Comer fora de casa pode custar até R$ 751 por mês, aponta ABBT

Em pesquisa, a Associação Brasileira das Empresas de Benefício ao trabalhador – ABBT revela que despesas com a alimentação fora de casa excedem a inflação oficial do governo

Quem costuma almoçar fora de casa já se deparou com o aumento do valor dessa refeição. Almoçar na rua ficou 3,64% mais caro em relação ao ano passado, segundo estudo da Associação Brasileira das Empresas de Benefício ao Trabalhador (ABBT). Realizada no ano passado, a pesquisa teve como referência 4.587 estabelecimentos em 51 municípios, nas cinco regiões do Brasil.

No Brasil, o valor das refeições é de R$ 34,14 – no fim do mês essa conta fecha em R$ 751. A região que apresentou os preços acima da média foi a Sudeste, com refeições a R$ 34,49. Em Florianópolis (Santa Catarina), o preço do almoço chega a R$ 40,85, sendo o valor mais elevado. Em seguida, foi registrado o aumento nos municípios de Niterói (RJ), com R$ 39,88, Aracaju (SE), R$ 39,43 e Rio de Janeiro (RJ) R$ 38,97. Já em São Paulo (SP) o valor médio é equivalente ao da média nacional: R$ 34,49. Campo Grande (MS) possui o menor valor dentre as cidades pesquisadas, R$ 26,23. Para a Jessica Srour, diretora-presidente da ABBT, “cidades que são destinos turísticos têm preços mais altos que as demais. ”

O estudo tem como embasamento os preços de uma refeição completa feita na hora do almoço, que consiste em prato principal, suco ou água, sobremesa e café.

Um ponto de muita relevância foi o registro da variação do índice que foi superior ao da inflação registrada pelo Índice Nacional de Preços ao Consumidor Amplo (IPCA) no período, de 2,95%, porém semelhante ao do segmento "alimentação fora de casa", que possui variação positiva de 3,83%.

Trabalhador gasta mais com alimentação

Para o trabalhador que recebe um salário-mínimo, os gastos com alimentação seriam em torno de 80% por mês – valor extremamente alto e impraticável.

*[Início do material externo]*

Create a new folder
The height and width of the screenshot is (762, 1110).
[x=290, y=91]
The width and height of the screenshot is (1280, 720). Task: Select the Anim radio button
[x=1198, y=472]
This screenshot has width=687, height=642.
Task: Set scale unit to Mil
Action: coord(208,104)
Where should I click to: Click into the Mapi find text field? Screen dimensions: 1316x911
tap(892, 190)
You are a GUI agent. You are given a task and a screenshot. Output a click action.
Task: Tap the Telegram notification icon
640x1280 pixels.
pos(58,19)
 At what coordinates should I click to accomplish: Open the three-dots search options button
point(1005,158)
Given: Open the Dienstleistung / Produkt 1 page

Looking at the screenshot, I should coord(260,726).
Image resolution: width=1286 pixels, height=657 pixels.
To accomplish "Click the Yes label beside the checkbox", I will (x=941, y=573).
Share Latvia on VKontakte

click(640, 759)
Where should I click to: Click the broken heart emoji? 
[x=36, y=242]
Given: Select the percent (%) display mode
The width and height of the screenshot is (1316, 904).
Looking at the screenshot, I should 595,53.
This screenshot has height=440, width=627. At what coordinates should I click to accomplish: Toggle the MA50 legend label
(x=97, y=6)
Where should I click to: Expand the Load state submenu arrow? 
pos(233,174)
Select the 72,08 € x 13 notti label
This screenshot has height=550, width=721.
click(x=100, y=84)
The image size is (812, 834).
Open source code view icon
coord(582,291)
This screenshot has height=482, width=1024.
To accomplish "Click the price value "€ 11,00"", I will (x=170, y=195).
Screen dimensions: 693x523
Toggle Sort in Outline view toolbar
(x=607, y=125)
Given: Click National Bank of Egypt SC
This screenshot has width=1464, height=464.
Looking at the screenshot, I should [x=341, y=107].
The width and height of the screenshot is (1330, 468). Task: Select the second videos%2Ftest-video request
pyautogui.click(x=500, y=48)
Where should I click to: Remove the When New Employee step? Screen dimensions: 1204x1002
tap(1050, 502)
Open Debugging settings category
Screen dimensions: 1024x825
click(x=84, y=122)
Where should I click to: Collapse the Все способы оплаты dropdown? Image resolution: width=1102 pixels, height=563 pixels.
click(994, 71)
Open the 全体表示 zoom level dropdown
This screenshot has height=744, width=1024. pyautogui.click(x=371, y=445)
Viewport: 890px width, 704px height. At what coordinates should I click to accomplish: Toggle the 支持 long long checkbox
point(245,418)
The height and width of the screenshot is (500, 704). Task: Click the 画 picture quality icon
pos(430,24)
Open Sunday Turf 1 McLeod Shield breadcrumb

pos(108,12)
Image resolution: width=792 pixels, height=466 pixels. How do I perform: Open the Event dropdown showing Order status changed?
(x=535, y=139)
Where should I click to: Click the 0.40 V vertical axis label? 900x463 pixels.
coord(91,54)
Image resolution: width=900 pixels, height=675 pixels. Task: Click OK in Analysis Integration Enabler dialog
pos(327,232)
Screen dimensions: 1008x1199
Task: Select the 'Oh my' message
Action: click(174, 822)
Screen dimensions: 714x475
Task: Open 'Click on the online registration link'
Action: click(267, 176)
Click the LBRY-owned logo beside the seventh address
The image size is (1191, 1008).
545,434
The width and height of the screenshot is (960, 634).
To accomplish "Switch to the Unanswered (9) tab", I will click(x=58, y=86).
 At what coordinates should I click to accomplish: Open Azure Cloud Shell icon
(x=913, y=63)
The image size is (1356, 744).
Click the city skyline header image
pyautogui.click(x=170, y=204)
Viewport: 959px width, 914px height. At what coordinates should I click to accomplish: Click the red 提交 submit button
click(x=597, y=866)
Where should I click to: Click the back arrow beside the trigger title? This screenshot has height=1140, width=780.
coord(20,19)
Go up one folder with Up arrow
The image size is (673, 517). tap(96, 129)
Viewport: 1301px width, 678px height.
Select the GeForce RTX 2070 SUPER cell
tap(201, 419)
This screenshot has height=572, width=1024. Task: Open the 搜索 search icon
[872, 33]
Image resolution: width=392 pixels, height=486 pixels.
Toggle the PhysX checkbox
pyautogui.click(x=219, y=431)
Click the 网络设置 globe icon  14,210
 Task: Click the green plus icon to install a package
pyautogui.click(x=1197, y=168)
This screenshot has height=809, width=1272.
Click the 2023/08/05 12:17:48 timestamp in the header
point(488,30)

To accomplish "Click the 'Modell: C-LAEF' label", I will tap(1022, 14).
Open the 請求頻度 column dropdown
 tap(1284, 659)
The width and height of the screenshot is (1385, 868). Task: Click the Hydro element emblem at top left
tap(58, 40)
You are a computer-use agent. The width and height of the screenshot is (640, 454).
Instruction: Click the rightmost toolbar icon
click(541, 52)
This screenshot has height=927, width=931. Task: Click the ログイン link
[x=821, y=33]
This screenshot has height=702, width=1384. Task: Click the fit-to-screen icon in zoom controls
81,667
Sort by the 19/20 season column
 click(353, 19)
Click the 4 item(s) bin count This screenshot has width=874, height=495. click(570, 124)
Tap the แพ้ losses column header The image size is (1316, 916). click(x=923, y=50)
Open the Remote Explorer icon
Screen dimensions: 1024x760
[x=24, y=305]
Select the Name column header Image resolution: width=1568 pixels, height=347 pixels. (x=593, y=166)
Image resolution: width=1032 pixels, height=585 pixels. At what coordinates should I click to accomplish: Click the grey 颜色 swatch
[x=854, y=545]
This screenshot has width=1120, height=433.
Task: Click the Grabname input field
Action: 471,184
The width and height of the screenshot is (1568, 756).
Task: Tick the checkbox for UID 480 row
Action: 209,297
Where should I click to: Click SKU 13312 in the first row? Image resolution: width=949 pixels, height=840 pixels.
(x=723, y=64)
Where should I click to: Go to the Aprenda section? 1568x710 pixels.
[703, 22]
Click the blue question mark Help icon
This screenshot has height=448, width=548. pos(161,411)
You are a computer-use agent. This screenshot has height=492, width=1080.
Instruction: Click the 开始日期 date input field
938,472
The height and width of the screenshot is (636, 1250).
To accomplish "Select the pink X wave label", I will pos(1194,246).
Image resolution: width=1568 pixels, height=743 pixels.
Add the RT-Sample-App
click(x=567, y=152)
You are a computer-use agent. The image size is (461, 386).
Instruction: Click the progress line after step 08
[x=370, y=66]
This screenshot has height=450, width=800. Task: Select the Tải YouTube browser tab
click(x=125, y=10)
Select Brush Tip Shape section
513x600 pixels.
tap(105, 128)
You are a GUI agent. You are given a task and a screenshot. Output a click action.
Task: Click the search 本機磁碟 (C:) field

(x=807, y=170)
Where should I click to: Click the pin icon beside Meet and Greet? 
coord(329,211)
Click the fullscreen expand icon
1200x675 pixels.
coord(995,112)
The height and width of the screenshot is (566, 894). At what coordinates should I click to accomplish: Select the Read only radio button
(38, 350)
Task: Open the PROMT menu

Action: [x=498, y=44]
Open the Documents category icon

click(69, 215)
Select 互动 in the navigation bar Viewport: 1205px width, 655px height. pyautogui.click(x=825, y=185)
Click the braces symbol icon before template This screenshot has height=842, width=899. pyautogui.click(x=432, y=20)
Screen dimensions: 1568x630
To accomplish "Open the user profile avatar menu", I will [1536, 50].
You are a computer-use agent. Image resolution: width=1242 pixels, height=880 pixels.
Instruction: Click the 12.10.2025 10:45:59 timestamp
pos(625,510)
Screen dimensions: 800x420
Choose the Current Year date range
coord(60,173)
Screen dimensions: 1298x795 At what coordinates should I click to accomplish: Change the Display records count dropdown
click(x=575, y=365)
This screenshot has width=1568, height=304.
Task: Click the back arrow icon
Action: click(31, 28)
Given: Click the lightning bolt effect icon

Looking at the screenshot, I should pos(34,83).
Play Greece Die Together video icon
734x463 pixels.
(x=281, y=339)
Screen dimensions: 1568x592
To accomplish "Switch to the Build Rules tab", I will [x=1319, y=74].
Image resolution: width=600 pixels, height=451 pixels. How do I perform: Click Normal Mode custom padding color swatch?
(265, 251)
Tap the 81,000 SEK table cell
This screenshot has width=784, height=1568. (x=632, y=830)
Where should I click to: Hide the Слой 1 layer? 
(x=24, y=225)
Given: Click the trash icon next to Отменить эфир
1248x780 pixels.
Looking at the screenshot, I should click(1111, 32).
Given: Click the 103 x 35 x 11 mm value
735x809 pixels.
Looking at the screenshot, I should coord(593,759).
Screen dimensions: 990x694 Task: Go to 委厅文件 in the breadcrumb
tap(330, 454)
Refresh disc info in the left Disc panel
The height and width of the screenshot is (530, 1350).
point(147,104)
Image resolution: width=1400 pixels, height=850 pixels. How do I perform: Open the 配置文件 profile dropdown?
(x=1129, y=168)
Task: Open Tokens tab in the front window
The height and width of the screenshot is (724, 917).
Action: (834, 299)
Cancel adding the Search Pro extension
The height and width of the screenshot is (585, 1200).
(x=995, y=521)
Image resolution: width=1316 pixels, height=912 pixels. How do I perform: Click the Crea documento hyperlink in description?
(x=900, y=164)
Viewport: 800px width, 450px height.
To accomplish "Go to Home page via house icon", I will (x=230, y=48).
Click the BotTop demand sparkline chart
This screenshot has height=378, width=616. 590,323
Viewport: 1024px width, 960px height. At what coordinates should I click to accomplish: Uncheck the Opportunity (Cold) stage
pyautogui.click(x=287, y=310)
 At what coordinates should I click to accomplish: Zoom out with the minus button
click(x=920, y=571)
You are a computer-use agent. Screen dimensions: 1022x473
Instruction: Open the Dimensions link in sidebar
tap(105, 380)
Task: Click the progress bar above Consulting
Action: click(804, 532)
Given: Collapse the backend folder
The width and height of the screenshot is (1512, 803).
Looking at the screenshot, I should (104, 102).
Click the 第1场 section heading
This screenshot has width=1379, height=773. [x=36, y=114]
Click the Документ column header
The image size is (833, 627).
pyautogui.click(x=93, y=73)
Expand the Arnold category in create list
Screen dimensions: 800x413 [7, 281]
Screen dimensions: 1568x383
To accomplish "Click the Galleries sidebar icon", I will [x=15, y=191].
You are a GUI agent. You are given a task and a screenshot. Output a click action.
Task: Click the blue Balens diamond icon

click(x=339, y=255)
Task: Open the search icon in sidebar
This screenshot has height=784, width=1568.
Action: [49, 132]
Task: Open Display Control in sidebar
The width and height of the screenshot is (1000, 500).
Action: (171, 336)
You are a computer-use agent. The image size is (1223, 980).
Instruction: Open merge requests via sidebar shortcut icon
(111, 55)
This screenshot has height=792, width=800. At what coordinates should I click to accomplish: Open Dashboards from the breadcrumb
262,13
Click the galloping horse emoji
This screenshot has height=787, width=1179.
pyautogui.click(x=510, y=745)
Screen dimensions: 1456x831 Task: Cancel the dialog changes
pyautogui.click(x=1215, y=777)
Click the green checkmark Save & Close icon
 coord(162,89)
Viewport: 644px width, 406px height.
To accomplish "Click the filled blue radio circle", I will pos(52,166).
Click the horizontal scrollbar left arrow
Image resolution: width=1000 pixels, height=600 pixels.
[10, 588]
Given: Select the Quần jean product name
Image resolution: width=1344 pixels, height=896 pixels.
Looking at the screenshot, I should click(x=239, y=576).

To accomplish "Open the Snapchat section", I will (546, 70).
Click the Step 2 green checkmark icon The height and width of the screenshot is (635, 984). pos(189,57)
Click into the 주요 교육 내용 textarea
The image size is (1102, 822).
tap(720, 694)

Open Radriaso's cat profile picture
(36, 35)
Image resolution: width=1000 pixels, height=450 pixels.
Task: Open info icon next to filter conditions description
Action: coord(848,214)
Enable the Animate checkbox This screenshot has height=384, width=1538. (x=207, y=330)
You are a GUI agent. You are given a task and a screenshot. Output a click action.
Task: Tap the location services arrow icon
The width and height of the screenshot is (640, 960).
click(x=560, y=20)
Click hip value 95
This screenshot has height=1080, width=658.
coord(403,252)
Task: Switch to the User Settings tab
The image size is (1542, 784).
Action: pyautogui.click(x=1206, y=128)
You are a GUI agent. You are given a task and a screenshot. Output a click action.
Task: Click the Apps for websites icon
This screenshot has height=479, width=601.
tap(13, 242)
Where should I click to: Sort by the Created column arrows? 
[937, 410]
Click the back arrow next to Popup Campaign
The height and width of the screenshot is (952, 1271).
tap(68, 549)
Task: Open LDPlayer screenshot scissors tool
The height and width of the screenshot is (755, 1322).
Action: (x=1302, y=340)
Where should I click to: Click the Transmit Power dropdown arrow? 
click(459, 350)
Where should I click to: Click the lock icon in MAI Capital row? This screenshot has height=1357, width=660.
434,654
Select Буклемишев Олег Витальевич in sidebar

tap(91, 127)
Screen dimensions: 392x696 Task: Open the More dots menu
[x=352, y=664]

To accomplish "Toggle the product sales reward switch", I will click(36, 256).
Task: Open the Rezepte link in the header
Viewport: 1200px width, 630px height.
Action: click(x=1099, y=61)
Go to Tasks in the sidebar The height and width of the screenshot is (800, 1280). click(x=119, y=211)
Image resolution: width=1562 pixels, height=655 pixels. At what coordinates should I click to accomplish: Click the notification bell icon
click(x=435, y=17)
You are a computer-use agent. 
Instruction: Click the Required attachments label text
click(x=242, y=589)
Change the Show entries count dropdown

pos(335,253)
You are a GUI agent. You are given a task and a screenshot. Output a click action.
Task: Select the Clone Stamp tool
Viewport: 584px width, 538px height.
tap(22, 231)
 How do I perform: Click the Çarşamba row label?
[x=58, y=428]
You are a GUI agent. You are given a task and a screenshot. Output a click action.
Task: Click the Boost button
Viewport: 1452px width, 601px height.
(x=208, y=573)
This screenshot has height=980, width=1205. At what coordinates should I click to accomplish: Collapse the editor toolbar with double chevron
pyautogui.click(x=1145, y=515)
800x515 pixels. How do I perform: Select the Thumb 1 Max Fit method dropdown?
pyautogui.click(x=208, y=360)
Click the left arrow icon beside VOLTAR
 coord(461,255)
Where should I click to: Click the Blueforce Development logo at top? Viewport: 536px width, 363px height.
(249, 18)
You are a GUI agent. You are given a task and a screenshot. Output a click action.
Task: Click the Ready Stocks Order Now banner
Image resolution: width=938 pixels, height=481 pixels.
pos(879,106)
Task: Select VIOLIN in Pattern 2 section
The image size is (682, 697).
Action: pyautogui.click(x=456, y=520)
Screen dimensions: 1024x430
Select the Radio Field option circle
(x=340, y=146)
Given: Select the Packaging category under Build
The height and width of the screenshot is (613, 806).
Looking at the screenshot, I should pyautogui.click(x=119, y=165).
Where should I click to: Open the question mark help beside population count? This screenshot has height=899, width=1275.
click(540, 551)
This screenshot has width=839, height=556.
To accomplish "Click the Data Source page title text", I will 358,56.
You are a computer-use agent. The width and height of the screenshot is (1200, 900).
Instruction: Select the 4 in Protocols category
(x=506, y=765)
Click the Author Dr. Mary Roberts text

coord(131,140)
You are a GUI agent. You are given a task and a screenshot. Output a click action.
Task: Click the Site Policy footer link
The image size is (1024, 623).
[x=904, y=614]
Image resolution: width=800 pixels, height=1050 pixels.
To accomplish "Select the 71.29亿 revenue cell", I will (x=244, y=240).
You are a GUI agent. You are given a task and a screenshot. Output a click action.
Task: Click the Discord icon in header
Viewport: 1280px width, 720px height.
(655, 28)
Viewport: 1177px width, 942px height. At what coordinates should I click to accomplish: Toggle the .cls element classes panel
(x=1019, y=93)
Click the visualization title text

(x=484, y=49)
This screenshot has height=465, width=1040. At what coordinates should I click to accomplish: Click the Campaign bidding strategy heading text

Tendo em vista os R$ 954 ganhos por mês, o trabalhador só conseguiria alimentar-se na rua caso recebesse 5 salários-mínimos, já que teria apenas 16% da sua renda comprometida.

“Acreditamos que outros custos, como gás de cozinha, luz e água, por exemplo, pressionaram os estabelecimentos a fazerem o repasse para o preço final aos consumidores”, afirma Jessica.

Com o aumento dos preços da refeição feita fora de casa, é preciso analisar e fazer uma boa gestão do salário, caso não receba algum tipo de benefício para alimentação. Pesquisar restaurantes populares pode ser uma boa saída para evitar gastos que podem comprometer parte do seu salário no fim do mês.